We turned up and we were told to set up in an empty office somewhere. So, it's us playing in this empty office, and for some reason a load of fellows in English Army uniforms had been hired, circa 1940 or something, and there was a telephone box and a smoke bomb, and some girl getting tied up by our very large mountainous roadie in a baby mask -- it was just too fucking weird. It was done by the fellow who went on to make [Duran Duran's] Wild Boys video, and several feature films -- Russell Mulcahy. But boy, did he do a piece of shit for "Are You Receiving Me?".

But in those days, our input on videos was at best ignored.

TB: Right. There's also a live video, though -- the Bristol session?

AP: Oh yeah, we did a TV thing for either the BBC in Bristol, or their opposition -- I can't remember now.

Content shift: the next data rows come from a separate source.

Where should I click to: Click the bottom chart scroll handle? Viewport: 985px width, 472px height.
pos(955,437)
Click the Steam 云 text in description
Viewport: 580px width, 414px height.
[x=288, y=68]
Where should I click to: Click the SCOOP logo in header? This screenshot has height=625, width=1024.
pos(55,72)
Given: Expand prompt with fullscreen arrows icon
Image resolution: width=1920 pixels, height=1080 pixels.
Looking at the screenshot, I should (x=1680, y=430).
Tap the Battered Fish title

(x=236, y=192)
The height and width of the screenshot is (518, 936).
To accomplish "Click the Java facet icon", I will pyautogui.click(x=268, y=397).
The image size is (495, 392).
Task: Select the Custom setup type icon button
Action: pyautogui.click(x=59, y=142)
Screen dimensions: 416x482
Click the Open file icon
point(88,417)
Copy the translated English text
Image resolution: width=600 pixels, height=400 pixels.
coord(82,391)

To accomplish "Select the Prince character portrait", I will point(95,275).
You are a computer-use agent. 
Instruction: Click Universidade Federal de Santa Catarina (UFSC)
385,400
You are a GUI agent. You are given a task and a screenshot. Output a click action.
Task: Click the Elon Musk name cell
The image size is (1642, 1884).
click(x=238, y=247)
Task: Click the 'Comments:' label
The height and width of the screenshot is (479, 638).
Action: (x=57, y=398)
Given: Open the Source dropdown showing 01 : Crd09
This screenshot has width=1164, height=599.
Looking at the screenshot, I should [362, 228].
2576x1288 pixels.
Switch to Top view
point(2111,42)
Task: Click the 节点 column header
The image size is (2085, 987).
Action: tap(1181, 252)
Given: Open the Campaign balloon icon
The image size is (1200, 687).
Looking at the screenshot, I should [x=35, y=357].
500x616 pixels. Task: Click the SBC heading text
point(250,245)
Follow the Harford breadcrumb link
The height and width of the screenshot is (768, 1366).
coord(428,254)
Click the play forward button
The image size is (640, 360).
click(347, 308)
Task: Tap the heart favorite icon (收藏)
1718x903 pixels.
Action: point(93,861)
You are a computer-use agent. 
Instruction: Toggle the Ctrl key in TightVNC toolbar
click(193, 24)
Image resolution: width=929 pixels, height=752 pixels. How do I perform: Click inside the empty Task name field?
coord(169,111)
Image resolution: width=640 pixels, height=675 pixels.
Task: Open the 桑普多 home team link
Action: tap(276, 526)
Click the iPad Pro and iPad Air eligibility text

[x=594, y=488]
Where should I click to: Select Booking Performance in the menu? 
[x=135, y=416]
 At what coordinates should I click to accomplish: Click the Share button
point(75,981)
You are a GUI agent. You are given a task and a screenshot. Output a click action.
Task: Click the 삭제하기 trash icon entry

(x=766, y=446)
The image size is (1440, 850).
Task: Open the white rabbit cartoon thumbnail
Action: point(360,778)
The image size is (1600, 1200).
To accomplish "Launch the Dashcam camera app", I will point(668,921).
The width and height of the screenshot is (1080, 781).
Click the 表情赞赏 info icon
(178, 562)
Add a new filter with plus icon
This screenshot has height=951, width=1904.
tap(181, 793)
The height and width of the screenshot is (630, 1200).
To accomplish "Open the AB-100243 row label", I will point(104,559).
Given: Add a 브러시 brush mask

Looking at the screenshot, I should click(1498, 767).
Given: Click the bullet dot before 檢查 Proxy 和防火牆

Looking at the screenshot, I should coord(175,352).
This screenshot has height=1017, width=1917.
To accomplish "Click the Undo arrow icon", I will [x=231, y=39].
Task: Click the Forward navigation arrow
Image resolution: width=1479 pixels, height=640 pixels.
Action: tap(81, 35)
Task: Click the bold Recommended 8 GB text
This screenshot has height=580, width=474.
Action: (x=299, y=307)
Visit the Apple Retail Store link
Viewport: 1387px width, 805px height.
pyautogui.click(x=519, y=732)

It wasn't totally live -- it was live vocals, but we'd actually cut the music live the day before in a studio. Overdub-free, you know, we played it live -- but the BBC wanted less to handle. They just wanted the track, and they could handle three singing microphones, you know.

It probably sounded much better because of that, but I mean, they can't even get camera angles right -- you know, when we were on the late show, doing "Books Are Burning," it was Take 7 before they got it. We were fine each take, but they just couldn't get the camera angles right.

TB: Do you guys have access to those takes, or is Take 7 the one that's on Coat of Many Cupboards?

AP: That's Take 7, yeah.

TB: [Scottish accent] "Here's XTC with 'Burning Books'."

AP: [laughs] Yeah, exactly. And that's Kirsty Wark, renowned news reader of the parish. But anyway, the Bristol version of "Are You Receiving Me?" was played live in the studio the day before, then we sang live on the day of the filming. If you can find a copy, good for you!